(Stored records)
================

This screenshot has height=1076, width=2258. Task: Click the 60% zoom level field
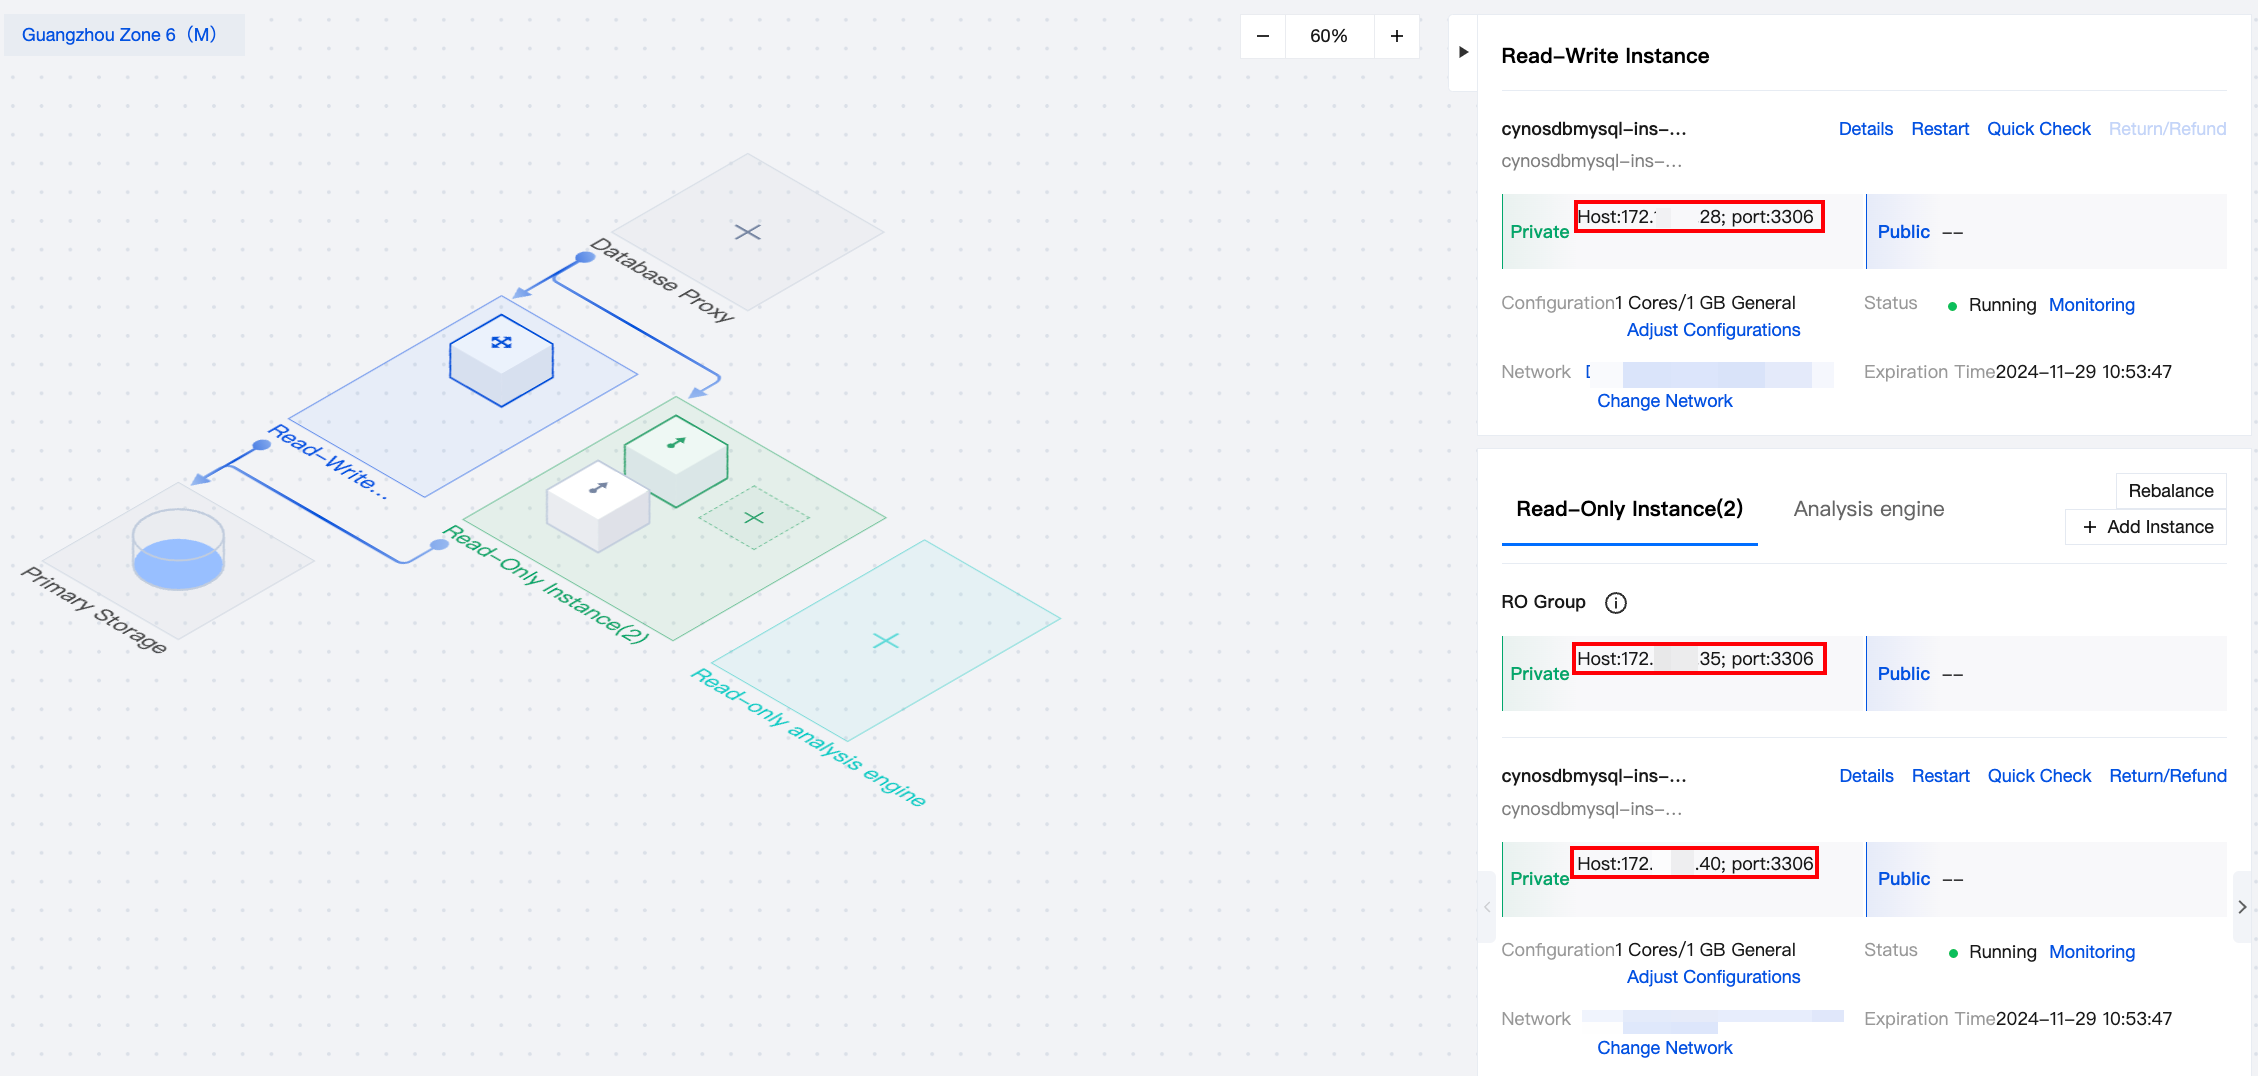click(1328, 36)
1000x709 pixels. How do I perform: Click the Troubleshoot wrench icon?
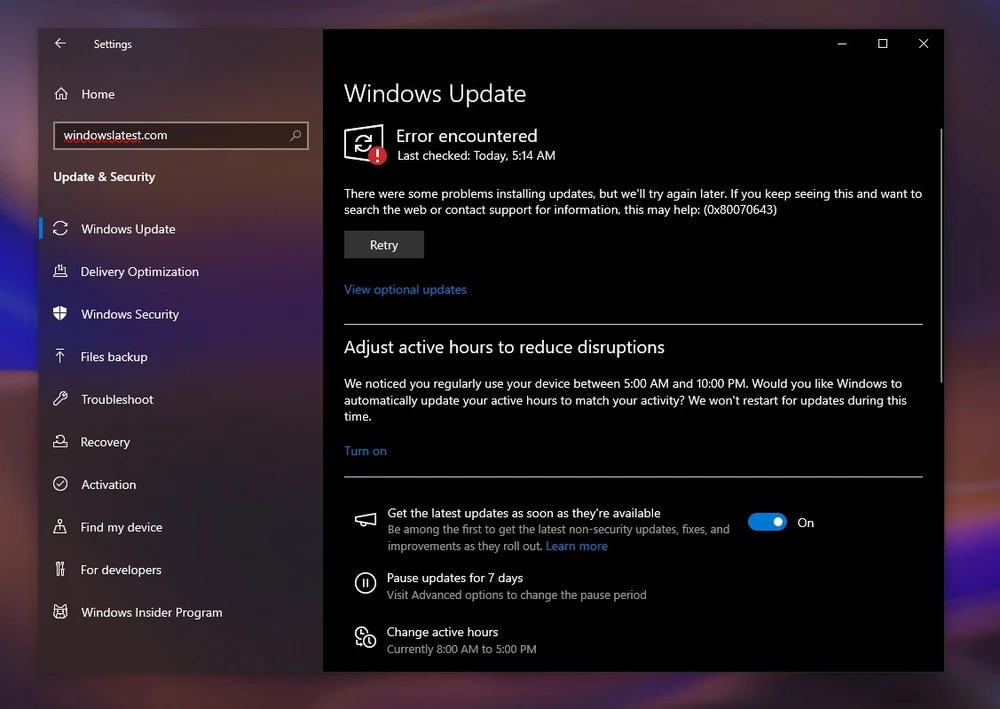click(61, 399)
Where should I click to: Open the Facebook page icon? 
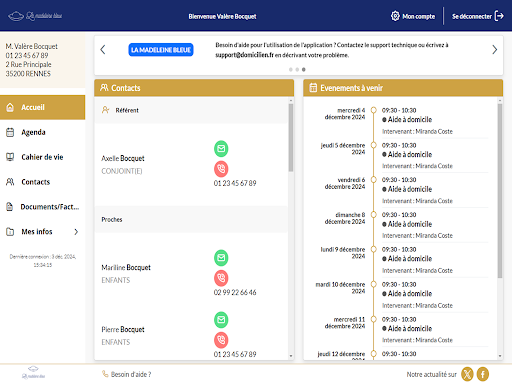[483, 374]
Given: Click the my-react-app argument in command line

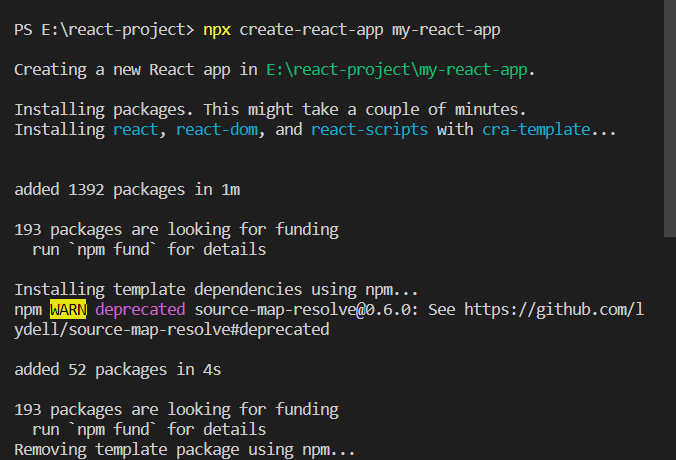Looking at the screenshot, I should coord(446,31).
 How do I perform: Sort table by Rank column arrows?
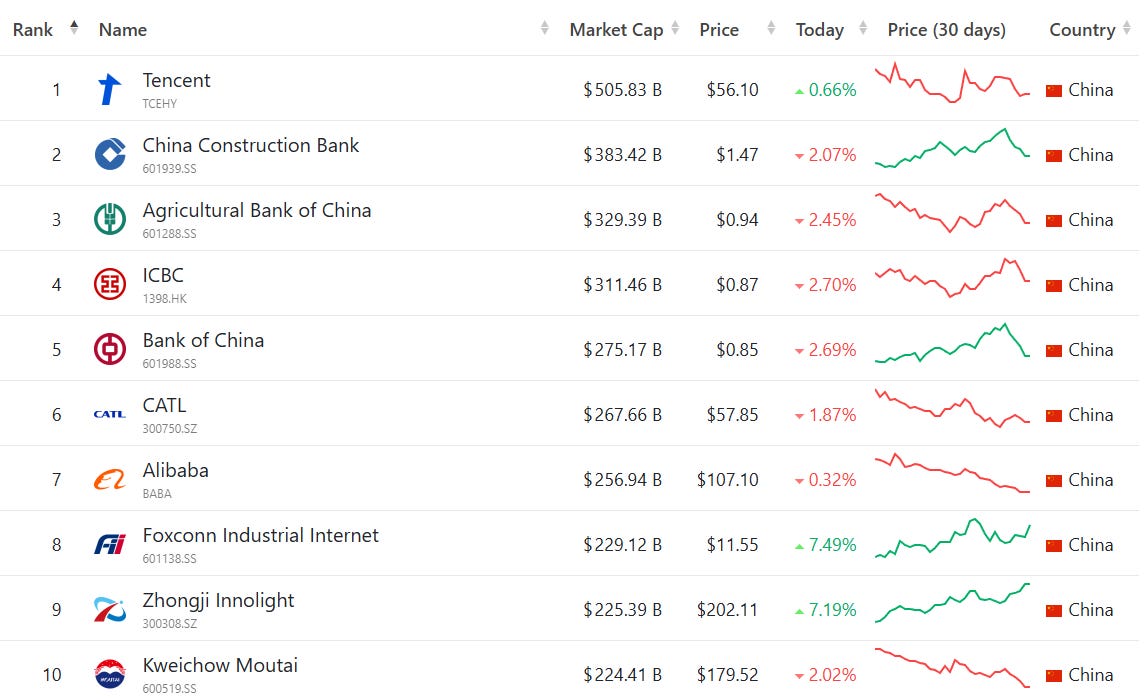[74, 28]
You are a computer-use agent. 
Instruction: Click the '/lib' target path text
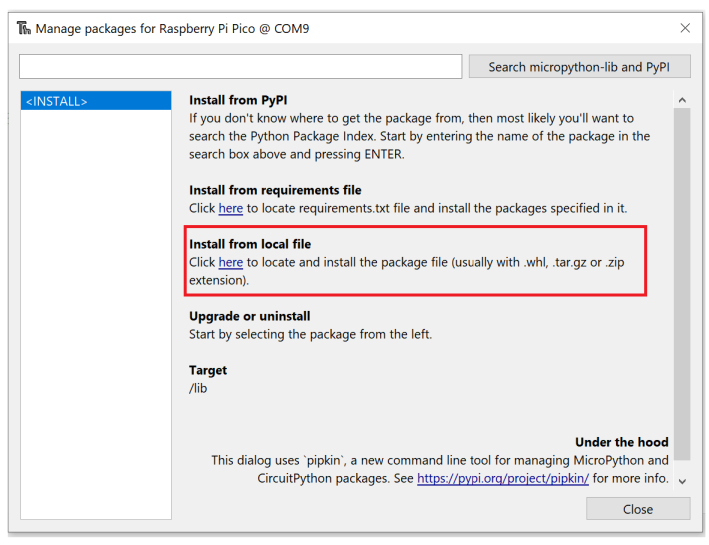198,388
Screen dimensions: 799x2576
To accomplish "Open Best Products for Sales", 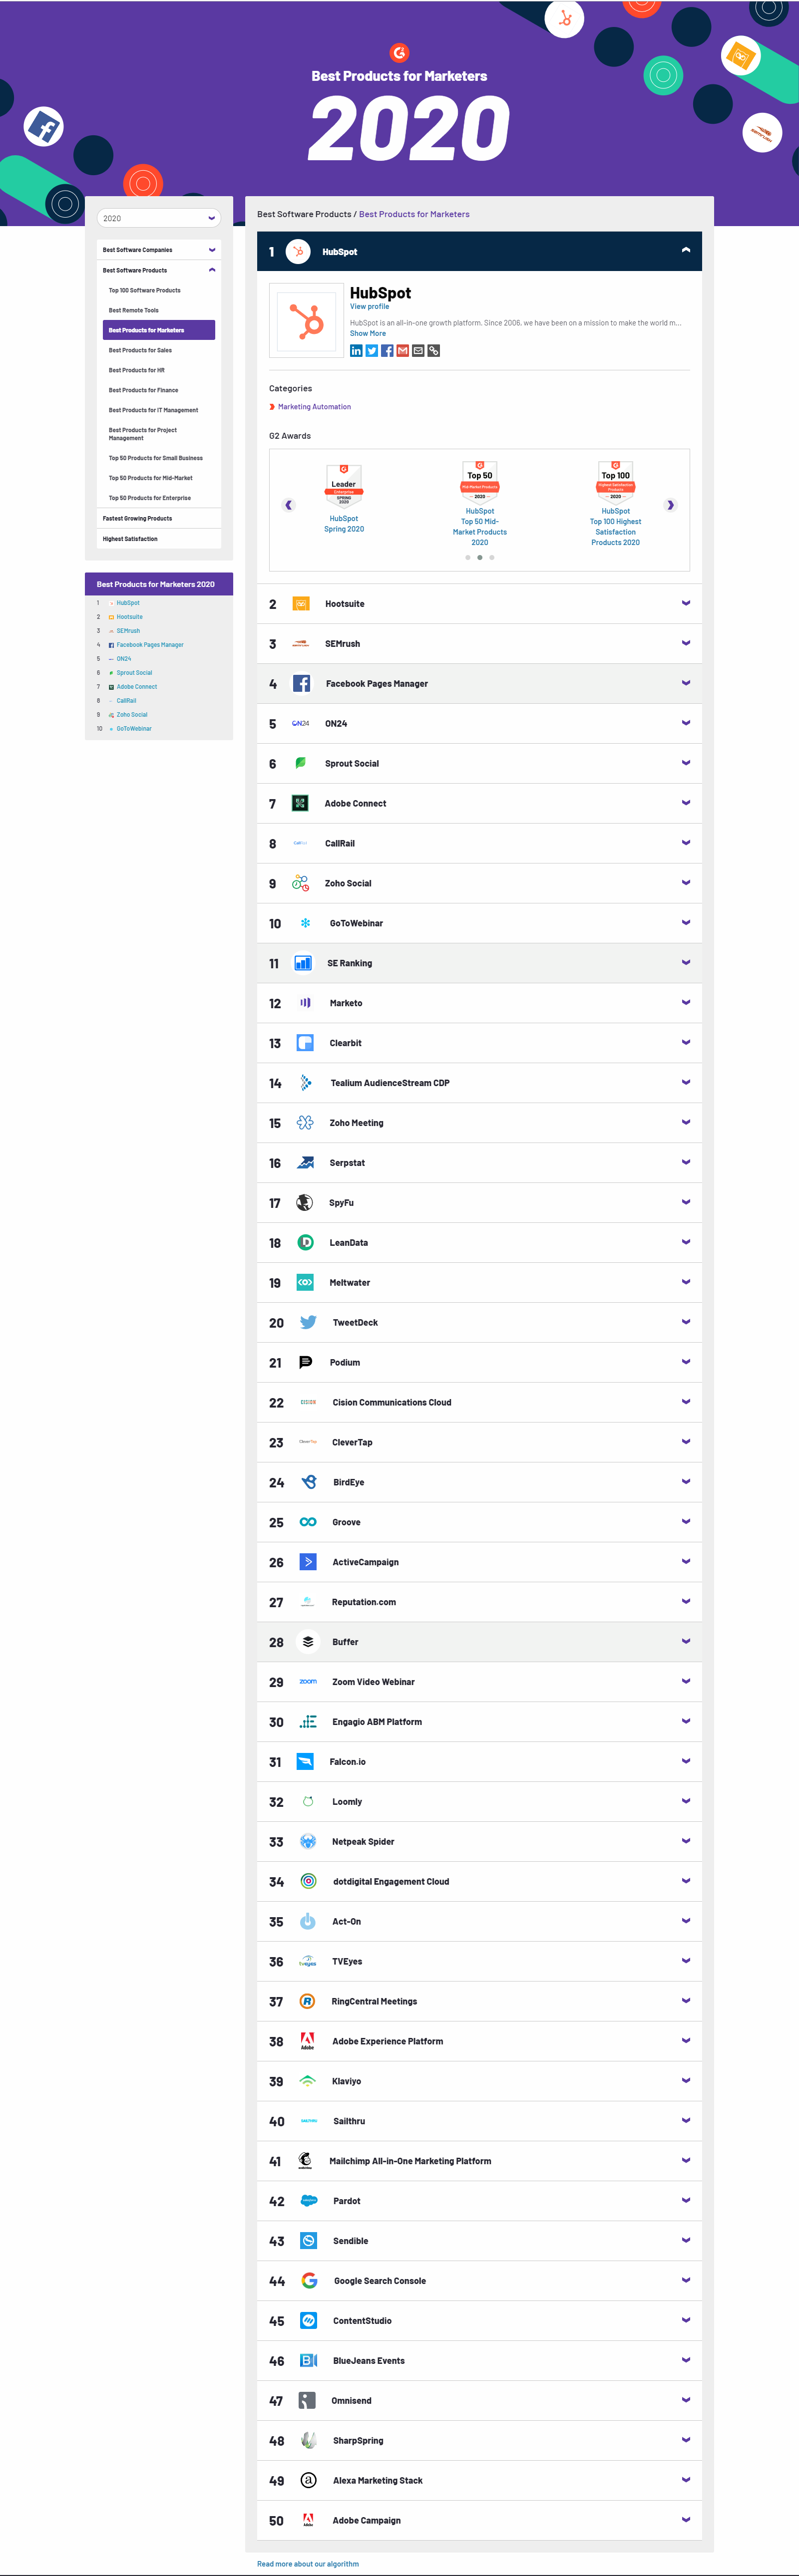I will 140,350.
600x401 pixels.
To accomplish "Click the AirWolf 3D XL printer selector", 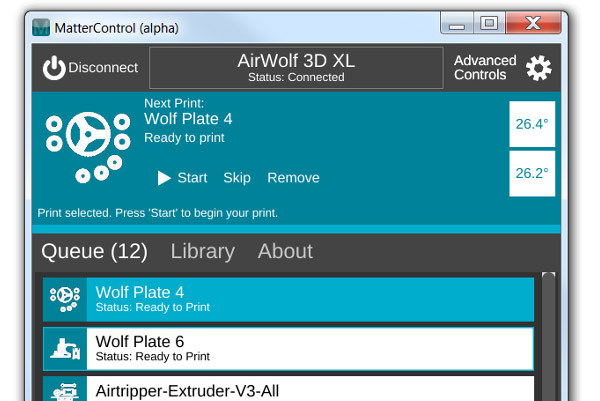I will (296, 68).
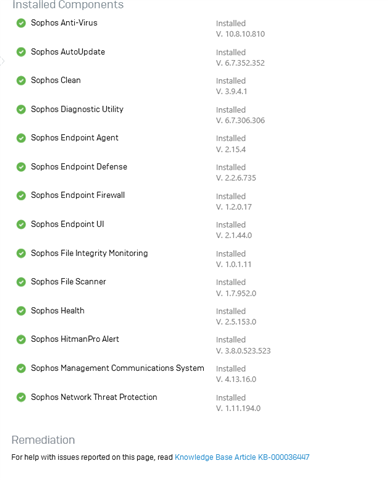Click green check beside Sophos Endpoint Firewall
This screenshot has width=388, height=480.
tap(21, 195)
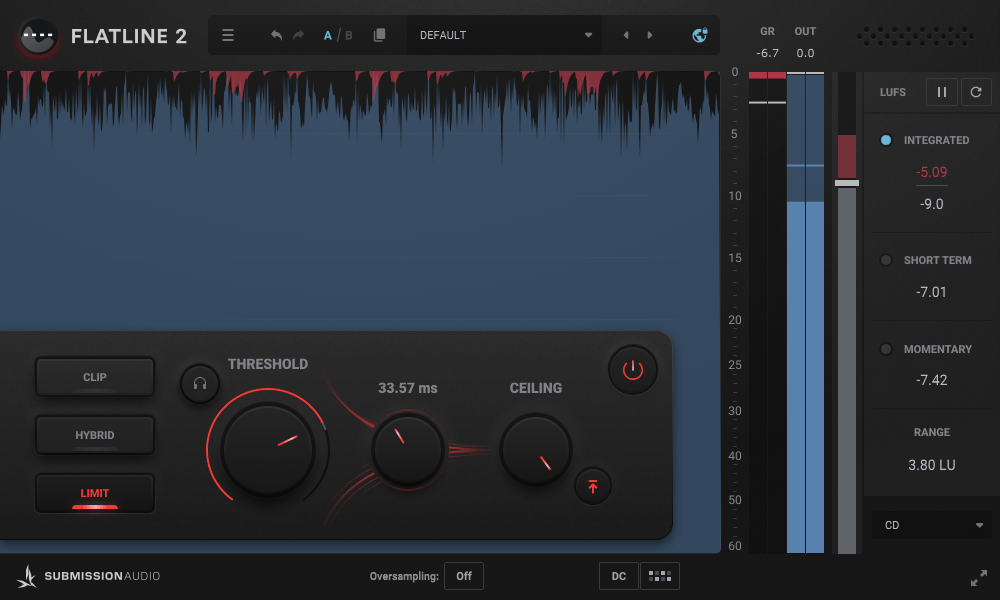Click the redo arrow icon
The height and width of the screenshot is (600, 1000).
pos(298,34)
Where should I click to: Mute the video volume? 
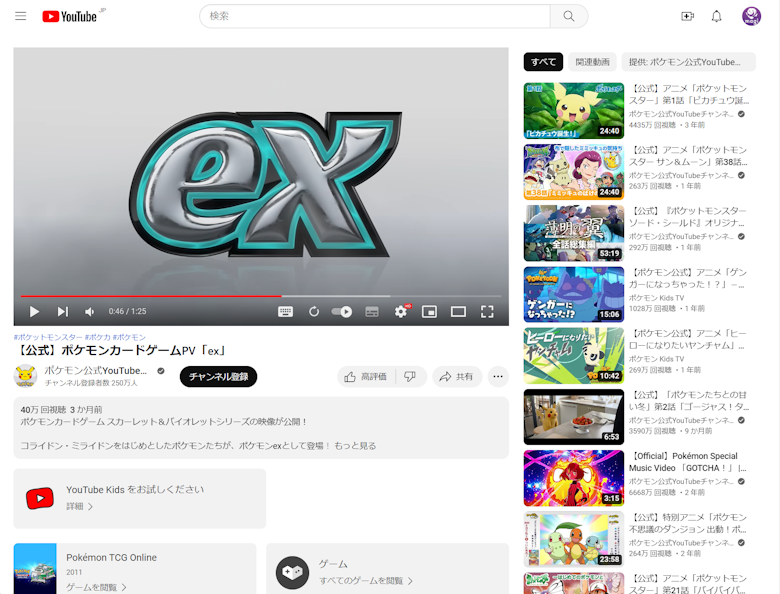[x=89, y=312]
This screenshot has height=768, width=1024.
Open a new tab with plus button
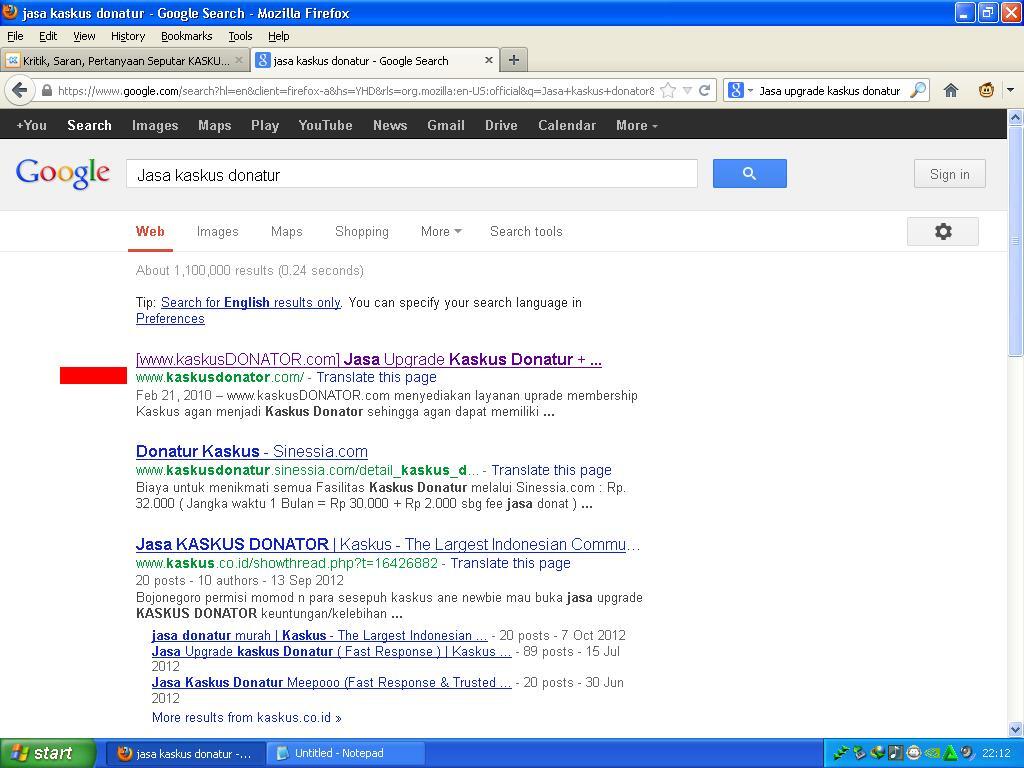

================

Give back the lines from the one containing "Where should I click to: Mute" through the last line of the records above exactly as they appear, both included, and no pictures.

Answer:
Where should I click to: Mute the video volume? 
[x=89, y=312]
This screenshot has height=768, width=1024.
Open a new tab with plus button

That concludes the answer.